Lutz was also a leading figure of the international feminist scene in the interwar years, participating in numerous global conferences on suffrage and women’s rights, and closely allying herself with Carrie Chapman Catt’s U.S. National American Woman Suffrage Association (NAWSA). Her feminist organizing in the 1920s and 30s was matched only by her dedication to her scientific career. Trained as a zoologist and working as a herpetologist (the study of frogs), Lutz gained international prominence in the 1930s, a period when prominent female careers in science were rare in Brazil—and across the globe.

Lutz’s feminist and scientific agenda were intricately interconnected. When Lutz wrote Thirteen Principles in 1933—a feminist guide for the committee that was rewriting the Brazilian Constitution—she included specific mentions of women’s intellectual equality to men and used rational scientific language. Additionally, the FBPF supported and attended scientific events such as the 1934 First Brazilian Conference on the Protection of the Environment. Historians have contended that “[Lutz’s] involvement with the scientific environment influenced and found support in this group of women [the FBPF] who sought to occupy more and more public spaces and participate in important decision-making processes for the society in which they lived.” When Lutz became a member of Congress in 1936 and assumed the chair of the Special Congressional Commission on the Statute on Women, she put forth both a scientific agenda and feminist one. Her personal correspondence with feminists, government officials, and scientists includes references to both her feminist endeavors and her scientific career.

Lutz’s longstanding and illustrious feminist activism and her adherence to transnational organization seems to be the obvious reason behind her presence at the  UN in 1945. But if we look more closely at Brazilian politics at the end of World War II, her role at the conference becomes more complicated. In fact, her presumably neutral scientific career was also a key factor in her UN participation.

Throughout the 1930s, Brazilian politics became increasingly populist under the leadership of president Getúlio Vargas. His rise to power in 1930 altered the existing political structure based on a tradition of patronage and economic privilege. As we saw, this political change initially facilitated the continued efforts of the FBPF, as Vargas was sympathetic to their cause. But the progressive legislation of the early 1930s that Lutz and her fellow feminists had fought for was short lived. By the mid 1930s, political unrest threatened the government, which began to crack down on political organizing.
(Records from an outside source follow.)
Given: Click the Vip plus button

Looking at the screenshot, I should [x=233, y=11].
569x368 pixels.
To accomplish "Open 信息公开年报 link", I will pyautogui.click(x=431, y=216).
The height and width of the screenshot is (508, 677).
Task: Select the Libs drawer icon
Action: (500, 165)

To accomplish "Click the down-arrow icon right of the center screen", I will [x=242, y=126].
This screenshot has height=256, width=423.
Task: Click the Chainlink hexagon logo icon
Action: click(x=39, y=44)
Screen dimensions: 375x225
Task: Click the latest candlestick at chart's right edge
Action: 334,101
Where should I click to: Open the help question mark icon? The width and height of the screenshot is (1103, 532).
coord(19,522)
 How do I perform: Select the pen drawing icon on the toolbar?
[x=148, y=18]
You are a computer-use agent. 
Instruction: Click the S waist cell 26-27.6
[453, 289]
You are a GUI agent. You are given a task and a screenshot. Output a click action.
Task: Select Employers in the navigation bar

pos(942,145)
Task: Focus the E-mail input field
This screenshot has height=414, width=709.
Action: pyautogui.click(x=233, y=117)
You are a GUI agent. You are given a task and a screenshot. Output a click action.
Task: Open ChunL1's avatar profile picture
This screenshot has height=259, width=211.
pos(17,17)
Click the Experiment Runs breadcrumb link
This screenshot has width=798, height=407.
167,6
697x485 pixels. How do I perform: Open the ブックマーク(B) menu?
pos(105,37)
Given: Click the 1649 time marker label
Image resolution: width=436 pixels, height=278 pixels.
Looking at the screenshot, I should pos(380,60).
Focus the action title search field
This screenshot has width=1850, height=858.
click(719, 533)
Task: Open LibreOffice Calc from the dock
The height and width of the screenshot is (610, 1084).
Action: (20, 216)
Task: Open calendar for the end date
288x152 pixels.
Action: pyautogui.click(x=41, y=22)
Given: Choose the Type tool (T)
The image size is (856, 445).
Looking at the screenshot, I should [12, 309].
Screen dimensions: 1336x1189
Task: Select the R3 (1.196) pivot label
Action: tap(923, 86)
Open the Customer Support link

In 1937, Vargas dissolved Congress and ended electoral politics with the onset of his fascist dictatorship, the Estado Novo (or New State, which lasted until 1945). The Estado Novo co-opted all forms of activism, subsuming labor and women’s rights under a clientelistic patronage system in which the government provided services and favors in return for support. The Estado Novo de-politicized the women’s movement by including it within an authoritarian political system. Vargas’s new regime was both inherently and explicitly patriarchal and paternalistic. He rhetorically fashioned himself as the “father” of the nation, and his political ideology relegated women to the roles of wives and mothers. Vargas’s actual policies, including protectionist legislation that discriminated against working women, put this rhetoric into action. Of course, fascism functions in funny ways. While Vargas was cracking down on democratic policies at home, he was also the only Latin American leader to join the Allied forces fighting in WWII.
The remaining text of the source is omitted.